После этого все случилось быстро. Мисс Изабел в невинности своей отправилась поговорить с матерью Трейси, и ее более или менее вышвырнули из квартиры, она вернулась к нам вся в раздрае чувств, лицо больше обычного порозовело. Мать опять усадила ее и отправилась готовить чай, но мгновенье спустя громко хлопнула входная дверь: вверх по лестнице и прямо к нам в вестибюль влетела мать Трейси, подхлестываемая своею незавершенной яростью через дорогу, — и задержалась ровно настолько, чтобы предъявить нам свое контробвинение, кошмарное, против мистера Бута. Говорила она до того громко, что я слышала ее через потолок. Я сбежала вниз по лестнице и столкнулась прямиком с нею — она заполняла собой весь дверной проем, дерзкая, полная презрения — ко мне.
— Ты и твоя мать блядская, — сказала она. — Вы себя всегда считали лучше нас, вечно думали, что ты какое-то золотое дитятко, к черту, а оказывается, ты вовсе не оно, а? А Трейси моя такая, а вы все просто, блядь, завидуете, и я скорей сдохну, чем дам вам всем ей помешать, перед нею вся жизнь впереди, и своим враньем вы ее не остановите, никто из вас этого не сможет.
Со мной раньше ни один взрослый так не разговаривал — словно они меня презирают. По ее словам, выходило, что я стараюсь испортить Трейси жизнь, а также моя мать, а также мисс Изабел и мистер Бут, а еще и всякие разные люди из жилмассива и все завистливые мамаши из танцкласса. Я убежала в слезах обратно вверх по лестнице, а она орала мне вслед:
— Реви, сколько влезет, на хрен, милочка! — Сверху я услышала, как опять хлопнула входная дверь и на несколько часов все стихло. Сразу перед ужином ко мне в комнату зашла мать и задала череду щекотливых вопросов: то был единственный раз, когда между нами в явном виде возникла тема секса, — и я ей как могла ясно дала понять, что мистер Бут ни меня, ни Трейси ни разу и пальцем не касался, да и никто другой вообще-то, насколько мне это известно.

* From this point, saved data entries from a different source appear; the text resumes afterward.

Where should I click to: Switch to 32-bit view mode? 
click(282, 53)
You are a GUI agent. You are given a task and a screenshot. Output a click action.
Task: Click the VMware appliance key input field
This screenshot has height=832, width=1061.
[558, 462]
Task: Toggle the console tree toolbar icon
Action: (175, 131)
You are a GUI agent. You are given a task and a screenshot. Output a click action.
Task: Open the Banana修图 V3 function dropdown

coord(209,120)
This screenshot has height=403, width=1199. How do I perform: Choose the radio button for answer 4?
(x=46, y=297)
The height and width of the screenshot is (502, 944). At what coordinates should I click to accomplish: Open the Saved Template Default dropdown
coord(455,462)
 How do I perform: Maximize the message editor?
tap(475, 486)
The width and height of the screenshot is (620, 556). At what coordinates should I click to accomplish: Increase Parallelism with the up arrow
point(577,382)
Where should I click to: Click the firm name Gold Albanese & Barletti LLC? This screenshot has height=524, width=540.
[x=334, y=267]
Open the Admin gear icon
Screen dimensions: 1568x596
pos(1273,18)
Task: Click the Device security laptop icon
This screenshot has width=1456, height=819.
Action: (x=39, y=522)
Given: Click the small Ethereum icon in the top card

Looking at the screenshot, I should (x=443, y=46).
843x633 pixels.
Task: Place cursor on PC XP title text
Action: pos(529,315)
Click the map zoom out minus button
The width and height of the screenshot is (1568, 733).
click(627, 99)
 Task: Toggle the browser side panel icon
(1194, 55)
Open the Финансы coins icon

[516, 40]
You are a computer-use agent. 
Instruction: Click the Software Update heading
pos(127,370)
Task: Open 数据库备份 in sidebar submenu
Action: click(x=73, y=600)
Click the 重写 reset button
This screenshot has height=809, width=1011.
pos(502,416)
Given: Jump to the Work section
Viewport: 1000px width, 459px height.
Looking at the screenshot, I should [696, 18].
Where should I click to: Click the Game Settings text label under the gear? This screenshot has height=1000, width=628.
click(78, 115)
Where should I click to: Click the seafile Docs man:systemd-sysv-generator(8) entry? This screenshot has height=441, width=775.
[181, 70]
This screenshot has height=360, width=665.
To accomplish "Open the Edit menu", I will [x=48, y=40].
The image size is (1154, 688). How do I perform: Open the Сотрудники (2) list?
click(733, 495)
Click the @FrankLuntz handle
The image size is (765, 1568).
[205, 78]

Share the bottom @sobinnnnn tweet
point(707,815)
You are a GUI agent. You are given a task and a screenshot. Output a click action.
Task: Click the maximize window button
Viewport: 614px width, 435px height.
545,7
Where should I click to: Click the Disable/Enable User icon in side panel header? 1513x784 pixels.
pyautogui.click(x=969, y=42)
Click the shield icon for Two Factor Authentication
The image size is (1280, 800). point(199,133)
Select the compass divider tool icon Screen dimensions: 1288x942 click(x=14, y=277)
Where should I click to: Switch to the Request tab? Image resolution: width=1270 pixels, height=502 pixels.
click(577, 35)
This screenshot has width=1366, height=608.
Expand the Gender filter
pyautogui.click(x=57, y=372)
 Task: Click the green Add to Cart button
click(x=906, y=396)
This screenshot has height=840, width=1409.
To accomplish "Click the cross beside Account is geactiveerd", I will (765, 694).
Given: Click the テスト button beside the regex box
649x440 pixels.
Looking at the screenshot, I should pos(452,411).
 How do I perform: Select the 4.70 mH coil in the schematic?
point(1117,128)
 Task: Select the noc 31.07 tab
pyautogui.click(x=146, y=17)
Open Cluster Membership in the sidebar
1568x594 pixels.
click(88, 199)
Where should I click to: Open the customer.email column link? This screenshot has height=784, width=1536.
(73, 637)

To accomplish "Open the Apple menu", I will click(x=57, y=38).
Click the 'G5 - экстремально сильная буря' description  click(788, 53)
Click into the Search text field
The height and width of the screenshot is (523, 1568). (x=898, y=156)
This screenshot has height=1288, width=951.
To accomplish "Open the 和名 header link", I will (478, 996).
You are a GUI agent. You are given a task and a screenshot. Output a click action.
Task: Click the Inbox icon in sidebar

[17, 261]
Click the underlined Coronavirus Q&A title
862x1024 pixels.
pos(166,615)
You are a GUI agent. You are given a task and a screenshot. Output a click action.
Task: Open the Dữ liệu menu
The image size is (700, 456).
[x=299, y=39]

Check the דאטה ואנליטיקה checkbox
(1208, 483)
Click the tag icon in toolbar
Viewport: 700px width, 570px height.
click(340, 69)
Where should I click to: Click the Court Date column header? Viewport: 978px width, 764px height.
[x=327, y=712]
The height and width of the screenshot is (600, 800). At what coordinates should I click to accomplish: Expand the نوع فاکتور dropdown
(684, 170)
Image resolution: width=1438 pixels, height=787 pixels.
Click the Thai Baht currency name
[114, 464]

Не помогло: к концу недели его принудили отказаться от игры на фортепьяно на танцевальных занятиях у мисс Изабел. Не знаю, что с ним произошло потом — остался ли он и дальше жить в том районе, или переехал, или умер, или его просто доконали сплетни. Я подумала о материной интуиции: «Что-то серьезное произошло с этой девочкой!» — и теперь я сознавала, что она, как обычно, права, и что, если б только мы задавали Трейси нужные вопросы в нужный момент и поделикатнее, от нее можно было бы добиться истины. А мы выбрали время неверно, загнали их с ее матерью в угол, на что обе они отреагировали предсказуемо — огнем из всех стволов, сметая все на своем пути, и в данном случае — мистера Бута. И вот так мы добились чего-то вроде истины, очень на нее похожего, но не вполне.